Now, no disrespect to my late GenX and GenY readers and friends, but Boomers have some experience here that may prove helpful. Those of us who were engaged in the technology workforce in the late 80s and early 90s had to move fast to help our customers cut costs and work smarter. For me, that meant the birth of Business Process Reengineering and Outsourcing. For others, it meant the birth of Enterprise Resource Planning or ERP. Now, you could argue whether any or all of these initiatives actually delivered the results intended, but the fact remains: lots of software developers and consultants made a huge market in downtime adversity.

This recession/depression is poised to eclipse any downturn we’ve seen in our lifetimes. As I canvas the Enterprise 2.0 landscape, I find myself wondering: what is our killer economic crisis app/movement? Twitter? Facebook? Will we save the U.S auto industry by social networking?

Really?

I can assure you, there will be no Federal bail outs for 2.0 startups. Some startups will stretch their life expectancy with VC funds, but at the end of the day, it’s show time. How will you help your customers and future customers grow or at least sustain their business through this economic downturn?

The Enterprise 2.0 Advisory Board is convening in an online forum to discuss themes for this year’s conference. The conversation quickly migrated beyond the soft benefits of social collaboration to the hard, measurable benefits businesses need when navigating through tough times.

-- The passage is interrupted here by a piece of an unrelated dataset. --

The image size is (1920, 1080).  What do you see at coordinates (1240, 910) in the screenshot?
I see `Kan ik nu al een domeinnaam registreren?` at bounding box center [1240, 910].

Mike Gotta of analyst firm Burton Group contributed this remark:

“Some of the phrases I keep hearing: 1. Efficiency (cost containment/avoidance, streamlining, etc.) 2. Execution (all-things-lean, process refinement) 3. Effectiveness (process and people performance, measurable productivity) 4. Rationalization (of budgets, of projects, of platforms) 5. Governance and metrics to support the above. Operations (run the business) and investment to protect top/bottom line engines (grow the business) are still ok – transformation unless it maps into some of the above areas is more discretionary – a good strategist will not cut to the bone… but overall – it’s a run/grow the business more than transformation. Business transformation (at least in my head) is more than just changing a process. Anything “soft” is getting a hard look – sure – some savvy execs will keep a portfolio perspective and still invest in some long-term areas and not slash things to the point that when the economy rights itself they are strategically behind but they (1) may not have any choice and (2) may not get broad agreement from their peers.”

Even Stowe Boyd, who coined the term “social tools” back in 1999 had this to say:

I am one of the biggest advocates for ‘social’ in the world, but I think it is too limiting for E2.0, and perhaps off message in the econolyptic times we are in.

I think the right theme is something more around ‘making the web work for business’—some blendo idea that allows E2.0 to mean
a/ the adoption of web tools and culture within the enterprise,
b/ the use of the web to better connect the enterprise to the greater world, and
c/ most specifically, the use of web 2.0 IT principles to reinvent enterprise IT, (like cloud computing, AJAX, web services, and so on).

The bottom line is: focus on the bottom line. We are collaborating for survival.

Update 12/01/08:  McAfee blogs on ideas for saving Big Auto.